AIB AND the Financial Regulator have been locked in lengthy discussions on the appointment of the bank’s new chief risk officer – a post that remains vacant almost eight months after the bank said that it would hire an outsider for the role.
The bank is thought to have stressed the difficulties in securing a candidate given the restrictions imposed by the Government’s oversight committee on bankers’ pay which caps senior executive remuneration at €500,000.
It is understood that the regulator has raised concerns about the significance of the pivotal role within the bank, which is being forced to raise €7.4 billion in additional capital by the regulator.
Discussions over the appointment have been described as “frustrating” by a source familiar with the recruitment process.
Last November AIB indicated its intention to appoint an external candidate when it promoted Colm Doherty from head of the bank’s capital markets division to the position of group managing director.

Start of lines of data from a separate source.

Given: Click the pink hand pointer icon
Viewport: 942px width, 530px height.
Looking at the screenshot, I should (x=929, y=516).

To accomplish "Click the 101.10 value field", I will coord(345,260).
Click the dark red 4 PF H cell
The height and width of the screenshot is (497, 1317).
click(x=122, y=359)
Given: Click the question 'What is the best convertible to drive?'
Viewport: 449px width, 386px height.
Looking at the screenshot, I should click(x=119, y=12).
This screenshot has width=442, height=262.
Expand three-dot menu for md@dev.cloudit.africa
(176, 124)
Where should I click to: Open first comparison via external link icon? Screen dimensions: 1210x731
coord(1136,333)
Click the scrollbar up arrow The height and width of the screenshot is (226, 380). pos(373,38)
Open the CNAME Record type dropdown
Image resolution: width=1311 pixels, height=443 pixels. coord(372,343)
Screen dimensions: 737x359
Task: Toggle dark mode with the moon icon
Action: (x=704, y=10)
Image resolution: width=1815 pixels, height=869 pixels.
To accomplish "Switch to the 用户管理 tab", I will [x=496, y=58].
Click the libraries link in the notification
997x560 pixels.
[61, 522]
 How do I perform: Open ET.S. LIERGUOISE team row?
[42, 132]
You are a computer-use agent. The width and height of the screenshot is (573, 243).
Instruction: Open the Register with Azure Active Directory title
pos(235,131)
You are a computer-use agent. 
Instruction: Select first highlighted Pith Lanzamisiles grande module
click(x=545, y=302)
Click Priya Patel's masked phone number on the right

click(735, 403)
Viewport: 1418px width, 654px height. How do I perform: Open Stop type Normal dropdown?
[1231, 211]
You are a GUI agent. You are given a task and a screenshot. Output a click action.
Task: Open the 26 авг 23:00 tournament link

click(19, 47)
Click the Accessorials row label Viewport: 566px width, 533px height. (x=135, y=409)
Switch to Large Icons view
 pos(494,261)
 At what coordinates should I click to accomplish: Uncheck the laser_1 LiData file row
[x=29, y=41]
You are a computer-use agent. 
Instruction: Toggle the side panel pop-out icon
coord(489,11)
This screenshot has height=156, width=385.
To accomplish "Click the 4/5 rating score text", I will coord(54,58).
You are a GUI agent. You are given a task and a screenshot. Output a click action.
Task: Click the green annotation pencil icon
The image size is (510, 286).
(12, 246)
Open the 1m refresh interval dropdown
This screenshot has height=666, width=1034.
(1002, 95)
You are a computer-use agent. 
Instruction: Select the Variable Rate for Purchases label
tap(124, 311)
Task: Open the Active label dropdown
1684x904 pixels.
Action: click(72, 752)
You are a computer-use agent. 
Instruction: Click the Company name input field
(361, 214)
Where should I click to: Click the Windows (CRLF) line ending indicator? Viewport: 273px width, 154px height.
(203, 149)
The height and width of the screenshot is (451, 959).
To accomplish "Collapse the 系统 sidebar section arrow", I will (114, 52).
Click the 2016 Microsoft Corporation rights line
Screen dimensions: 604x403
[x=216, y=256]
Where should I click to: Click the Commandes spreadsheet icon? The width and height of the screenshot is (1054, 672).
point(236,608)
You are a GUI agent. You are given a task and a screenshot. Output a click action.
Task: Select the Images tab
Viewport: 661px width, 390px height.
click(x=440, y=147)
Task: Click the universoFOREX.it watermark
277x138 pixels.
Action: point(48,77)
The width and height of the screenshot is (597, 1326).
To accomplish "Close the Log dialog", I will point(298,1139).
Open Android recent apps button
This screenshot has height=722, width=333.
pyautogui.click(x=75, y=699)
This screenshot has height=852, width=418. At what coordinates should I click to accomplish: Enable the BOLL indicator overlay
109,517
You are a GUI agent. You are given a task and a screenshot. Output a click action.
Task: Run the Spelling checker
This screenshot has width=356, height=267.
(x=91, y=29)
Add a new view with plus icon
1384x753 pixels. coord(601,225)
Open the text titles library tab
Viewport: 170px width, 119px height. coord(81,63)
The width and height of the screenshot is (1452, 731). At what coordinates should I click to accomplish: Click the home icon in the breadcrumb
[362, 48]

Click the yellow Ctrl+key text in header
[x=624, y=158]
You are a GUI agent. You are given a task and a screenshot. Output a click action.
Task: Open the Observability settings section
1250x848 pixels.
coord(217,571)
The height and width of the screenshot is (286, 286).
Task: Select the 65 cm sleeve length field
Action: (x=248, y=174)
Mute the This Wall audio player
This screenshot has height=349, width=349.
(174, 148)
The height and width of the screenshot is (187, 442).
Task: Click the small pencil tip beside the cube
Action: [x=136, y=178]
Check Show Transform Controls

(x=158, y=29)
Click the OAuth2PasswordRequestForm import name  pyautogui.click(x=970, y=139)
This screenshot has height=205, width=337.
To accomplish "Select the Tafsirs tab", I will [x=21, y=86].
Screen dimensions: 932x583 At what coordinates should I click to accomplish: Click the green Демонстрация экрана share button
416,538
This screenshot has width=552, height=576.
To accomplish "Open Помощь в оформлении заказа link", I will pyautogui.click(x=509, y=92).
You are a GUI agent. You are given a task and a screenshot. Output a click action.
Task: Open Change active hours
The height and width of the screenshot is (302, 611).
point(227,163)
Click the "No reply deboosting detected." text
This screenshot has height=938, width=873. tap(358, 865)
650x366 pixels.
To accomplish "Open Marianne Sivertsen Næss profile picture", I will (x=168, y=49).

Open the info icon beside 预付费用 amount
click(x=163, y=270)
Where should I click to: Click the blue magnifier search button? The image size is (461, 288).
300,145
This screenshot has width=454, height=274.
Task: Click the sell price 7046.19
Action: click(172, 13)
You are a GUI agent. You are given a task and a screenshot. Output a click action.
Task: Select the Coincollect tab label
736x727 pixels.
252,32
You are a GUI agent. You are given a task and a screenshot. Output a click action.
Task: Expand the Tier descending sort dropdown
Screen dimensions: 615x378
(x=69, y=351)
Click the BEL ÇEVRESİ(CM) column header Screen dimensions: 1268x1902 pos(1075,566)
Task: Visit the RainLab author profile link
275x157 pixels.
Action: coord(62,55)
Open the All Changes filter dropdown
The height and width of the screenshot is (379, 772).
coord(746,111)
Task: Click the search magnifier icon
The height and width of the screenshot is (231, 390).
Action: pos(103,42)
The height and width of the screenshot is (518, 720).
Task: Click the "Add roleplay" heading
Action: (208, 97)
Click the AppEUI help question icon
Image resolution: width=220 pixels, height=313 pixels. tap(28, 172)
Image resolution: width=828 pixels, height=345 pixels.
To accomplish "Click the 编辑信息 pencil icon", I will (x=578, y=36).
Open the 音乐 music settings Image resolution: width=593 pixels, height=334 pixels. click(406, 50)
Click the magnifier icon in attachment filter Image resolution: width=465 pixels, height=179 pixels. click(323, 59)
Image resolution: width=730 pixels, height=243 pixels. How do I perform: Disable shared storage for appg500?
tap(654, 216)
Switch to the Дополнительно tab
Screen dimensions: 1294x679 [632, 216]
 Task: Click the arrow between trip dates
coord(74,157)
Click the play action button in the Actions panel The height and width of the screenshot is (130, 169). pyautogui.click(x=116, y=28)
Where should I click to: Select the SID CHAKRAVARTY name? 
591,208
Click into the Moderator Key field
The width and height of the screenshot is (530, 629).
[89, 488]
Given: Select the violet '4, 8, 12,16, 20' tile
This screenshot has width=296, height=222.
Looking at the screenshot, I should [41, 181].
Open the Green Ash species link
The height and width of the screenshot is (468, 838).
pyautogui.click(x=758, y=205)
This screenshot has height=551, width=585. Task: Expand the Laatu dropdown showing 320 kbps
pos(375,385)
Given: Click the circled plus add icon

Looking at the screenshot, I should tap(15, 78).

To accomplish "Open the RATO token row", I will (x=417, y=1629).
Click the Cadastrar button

Mr Doherty told staff in an internal email last March that the position of chief risk officer was the only remaining role to be filled on his new management team and that he hoped to present a candidate to the regulator shortly.
The regulator had no comment.
An AIB spokesman said the search was “ongoing” and that the bank was hoping to make an appointment “in the not-too-distant future”. The role has been filled on an interim basis by Mr Doherty in recent months, he said.
The regulator has taken a more hands-on role in key appointments at the banks, interviewing candidates before granting its approval.
The change in policy is part of planned reform of fitness and probity rules to improve the vetting of the competency of prospective candidates to senior banking roles.
Following the appointment of Mr Doherty, an internal candidate, as managing director, and Dan O’Connor from non-executive chairman to executive chairman last year, AIB committed to fill the roles of chief risk officer and finance director with outsiders.
Ex-ESB finance director Bernard Byrne was named AIB’s chief financial officer last January. He was one of the first candidates to be interviewed by the regulator under its new vetting process.